Nous retrouvons donc bien ce qui nous est indiqué comme valeur décodée ( NEC1: {D=1,F=128}, beg=0, end=71, reps=1 )

Voici un exemple de décodage réalisé avec le protocole NEC2, c'est à dire une une adresse d'équipement (D), une adresse de sous système (S) et un code de fonction (F), ici avec la touche Power d'une télécommande d'un Ampli AV NAD :

nec1.png, mai 2021

Décodages complexes

Pour d'autres protocole, c'est parfois plus difficile de comprendre. J'ai par exemple mis un moment sur le protocole Denon (variante du protocole Sharp), qui est moins bien documenté sur internet :

denon.png, mai 2021

J'ai trouvé sur le net une doc qui n'est pas spécifique à mon appareil, mais donne des infos sur le protocole : AVRX1000_E300_IR_CODE_V01.pdf . Le MSB serait transmis en premier, et les 15 bits utiles seraient regroupés comme suit :

C1~C5 : SYSTEM ADDRESS= constante à 01000
C6~C11 : Data 
C12,C13 : Extension bit : constante à 1 1
C14: constante à  0  
C15 : constante à 0

Autre particularité, il semblerait que la transmission se fasse en 3 fois : la première et la troisième avec le code normal, et la 2e avec les bits C6 à C15 inversés. On peut aisément le vérifier dans le flot de données récupérées décodées (en gras les bits inversés )

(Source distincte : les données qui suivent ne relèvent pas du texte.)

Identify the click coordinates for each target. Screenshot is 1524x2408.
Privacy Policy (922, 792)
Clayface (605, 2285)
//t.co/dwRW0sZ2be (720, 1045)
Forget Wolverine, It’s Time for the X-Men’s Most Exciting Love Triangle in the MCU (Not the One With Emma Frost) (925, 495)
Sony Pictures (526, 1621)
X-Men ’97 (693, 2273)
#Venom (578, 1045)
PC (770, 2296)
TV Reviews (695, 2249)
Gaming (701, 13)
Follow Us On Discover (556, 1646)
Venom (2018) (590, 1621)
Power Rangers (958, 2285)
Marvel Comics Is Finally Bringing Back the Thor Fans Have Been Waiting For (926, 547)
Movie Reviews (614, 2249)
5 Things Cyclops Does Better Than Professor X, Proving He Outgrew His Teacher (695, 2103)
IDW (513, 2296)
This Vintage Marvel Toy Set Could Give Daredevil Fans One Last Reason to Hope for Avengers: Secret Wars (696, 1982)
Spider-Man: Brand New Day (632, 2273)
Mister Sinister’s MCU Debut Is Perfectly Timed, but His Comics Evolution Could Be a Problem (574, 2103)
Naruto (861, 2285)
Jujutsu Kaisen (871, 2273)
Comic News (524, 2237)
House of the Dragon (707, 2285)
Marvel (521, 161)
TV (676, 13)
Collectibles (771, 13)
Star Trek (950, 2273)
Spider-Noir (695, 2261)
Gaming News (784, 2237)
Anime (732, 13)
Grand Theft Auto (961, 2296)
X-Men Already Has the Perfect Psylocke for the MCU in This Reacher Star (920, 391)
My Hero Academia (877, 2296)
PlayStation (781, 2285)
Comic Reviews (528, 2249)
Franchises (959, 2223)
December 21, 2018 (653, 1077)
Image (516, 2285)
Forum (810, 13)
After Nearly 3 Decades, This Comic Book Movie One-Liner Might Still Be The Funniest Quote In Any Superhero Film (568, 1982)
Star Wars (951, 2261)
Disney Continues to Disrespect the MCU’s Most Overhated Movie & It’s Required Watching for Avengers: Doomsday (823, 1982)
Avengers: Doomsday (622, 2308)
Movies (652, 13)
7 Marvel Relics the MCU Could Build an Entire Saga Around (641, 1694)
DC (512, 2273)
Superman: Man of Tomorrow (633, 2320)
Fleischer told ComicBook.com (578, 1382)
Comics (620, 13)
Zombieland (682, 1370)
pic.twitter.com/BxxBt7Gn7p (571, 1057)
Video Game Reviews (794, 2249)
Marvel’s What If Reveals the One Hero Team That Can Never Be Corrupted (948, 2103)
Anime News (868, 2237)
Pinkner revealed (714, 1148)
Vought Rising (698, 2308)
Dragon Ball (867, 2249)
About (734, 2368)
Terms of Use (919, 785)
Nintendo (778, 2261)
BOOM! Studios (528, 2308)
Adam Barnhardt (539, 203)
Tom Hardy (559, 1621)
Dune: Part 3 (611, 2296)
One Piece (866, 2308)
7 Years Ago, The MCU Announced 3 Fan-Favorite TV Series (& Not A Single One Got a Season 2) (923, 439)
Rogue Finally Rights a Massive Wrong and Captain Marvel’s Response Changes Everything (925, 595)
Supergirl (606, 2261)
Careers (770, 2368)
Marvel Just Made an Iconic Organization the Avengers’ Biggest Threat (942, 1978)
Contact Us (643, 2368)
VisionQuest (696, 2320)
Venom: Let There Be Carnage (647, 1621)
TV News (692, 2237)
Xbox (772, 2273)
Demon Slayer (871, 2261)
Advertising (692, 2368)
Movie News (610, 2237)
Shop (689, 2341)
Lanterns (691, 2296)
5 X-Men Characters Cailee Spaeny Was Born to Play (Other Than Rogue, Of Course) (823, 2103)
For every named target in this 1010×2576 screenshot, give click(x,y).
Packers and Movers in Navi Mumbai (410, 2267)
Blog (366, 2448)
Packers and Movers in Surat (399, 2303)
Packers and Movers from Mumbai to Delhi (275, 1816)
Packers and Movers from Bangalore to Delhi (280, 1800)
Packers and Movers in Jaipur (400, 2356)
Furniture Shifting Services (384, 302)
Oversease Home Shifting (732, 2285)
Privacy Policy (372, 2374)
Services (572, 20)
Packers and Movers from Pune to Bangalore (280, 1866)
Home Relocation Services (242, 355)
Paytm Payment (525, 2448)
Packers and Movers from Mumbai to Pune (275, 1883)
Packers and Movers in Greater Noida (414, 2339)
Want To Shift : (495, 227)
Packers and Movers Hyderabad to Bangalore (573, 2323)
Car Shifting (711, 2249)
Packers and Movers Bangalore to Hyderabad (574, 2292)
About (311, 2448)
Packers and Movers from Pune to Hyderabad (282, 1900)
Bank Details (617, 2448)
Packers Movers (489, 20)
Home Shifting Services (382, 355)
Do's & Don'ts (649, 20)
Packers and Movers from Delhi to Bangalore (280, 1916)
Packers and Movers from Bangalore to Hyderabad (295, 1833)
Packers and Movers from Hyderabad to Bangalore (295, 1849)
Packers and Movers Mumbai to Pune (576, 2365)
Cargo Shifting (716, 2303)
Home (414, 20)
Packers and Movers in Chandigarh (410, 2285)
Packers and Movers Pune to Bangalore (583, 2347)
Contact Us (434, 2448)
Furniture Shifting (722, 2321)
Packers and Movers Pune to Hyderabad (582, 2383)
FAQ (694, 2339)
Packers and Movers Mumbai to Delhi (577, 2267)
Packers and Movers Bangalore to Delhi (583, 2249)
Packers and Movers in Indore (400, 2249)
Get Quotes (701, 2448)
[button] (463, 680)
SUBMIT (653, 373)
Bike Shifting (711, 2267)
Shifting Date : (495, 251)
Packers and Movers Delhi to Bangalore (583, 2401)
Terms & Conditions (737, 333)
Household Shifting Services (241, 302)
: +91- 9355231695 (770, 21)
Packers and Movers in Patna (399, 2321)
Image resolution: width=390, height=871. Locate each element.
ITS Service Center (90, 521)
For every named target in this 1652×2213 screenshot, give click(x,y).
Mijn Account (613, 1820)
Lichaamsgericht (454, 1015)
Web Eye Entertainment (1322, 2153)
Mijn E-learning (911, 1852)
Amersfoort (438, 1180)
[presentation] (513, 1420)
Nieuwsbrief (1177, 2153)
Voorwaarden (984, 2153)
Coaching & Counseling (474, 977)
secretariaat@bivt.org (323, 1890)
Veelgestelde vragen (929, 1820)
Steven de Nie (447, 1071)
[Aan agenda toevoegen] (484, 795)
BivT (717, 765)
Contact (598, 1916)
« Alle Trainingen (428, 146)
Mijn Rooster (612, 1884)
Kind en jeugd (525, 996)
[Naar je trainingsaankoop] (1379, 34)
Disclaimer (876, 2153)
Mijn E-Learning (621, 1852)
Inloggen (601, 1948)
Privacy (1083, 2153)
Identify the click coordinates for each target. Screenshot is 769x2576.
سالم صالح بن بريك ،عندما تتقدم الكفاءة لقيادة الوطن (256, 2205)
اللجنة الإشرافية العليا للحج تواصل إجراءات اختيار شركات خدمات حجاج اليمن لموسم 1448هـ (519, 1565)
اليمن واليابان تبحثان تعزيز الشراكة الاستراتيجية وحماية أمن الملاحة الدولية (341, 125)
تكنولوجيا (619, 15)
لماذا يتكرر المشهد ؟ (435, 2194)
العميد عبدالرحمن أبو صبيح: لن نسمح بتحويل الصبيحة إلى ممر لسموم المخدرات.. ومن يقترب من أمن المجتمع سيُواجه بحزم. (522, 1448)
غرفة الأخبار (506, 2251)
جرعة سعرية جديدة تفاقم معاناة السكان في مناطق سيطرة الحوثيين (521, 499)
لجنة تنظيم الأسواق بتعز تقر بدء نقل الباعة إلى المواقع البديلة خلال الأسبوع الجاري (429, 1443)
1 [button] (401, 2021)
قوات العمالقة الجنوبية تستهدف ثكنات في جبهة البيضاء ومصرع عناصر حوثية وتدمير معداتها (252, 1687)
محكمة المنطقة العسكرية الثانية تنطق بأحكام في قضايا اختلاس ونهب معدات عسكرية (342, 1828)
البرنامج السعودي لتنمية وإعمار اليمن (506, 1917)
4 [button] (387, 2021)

A=0b10000100011100, B=0b10001011100011, C=0b10000100011100

Notre transmission semble ne faire que 14 bits alors que le document de décodage dit qu'il en fait 15... Si nous ajoutons un leading zero pour le décodage et nous remettons en forme les bits pour mieux le comprendre, cela donne :

C1 ~C5 : 01000 : System address = 8 en décimal pour un amplificateur... OK, ca tombe bien c'est la télécommande de mon ampli :). C6 à C11 : 010001 : Power Off d'après le tableau dans le PDF (c'est bien la touche que j'ai appuyée) C12,C13 : 11 C14 : 0 C15 : 0

Il s'agit donc bien d'un protocole Denon, sur un ampli, et de l'appui sur la touche power off . On voir donc bien l'intérêt de disposer d'un logiciel de décodage...

Usage avancé :

Lorsque vous avez bien compris le fonctionnement de votre télécommande, vous pouvez effectuer la capture de chacune des touches dans l'onglet "Scrutinize remote". Il suffit de se placer dans "Paramétric remote", cliquer sur Capture, et appuyer sur chacune des touches puis taper un nom de fonction et un commentaire pour décrire la touche.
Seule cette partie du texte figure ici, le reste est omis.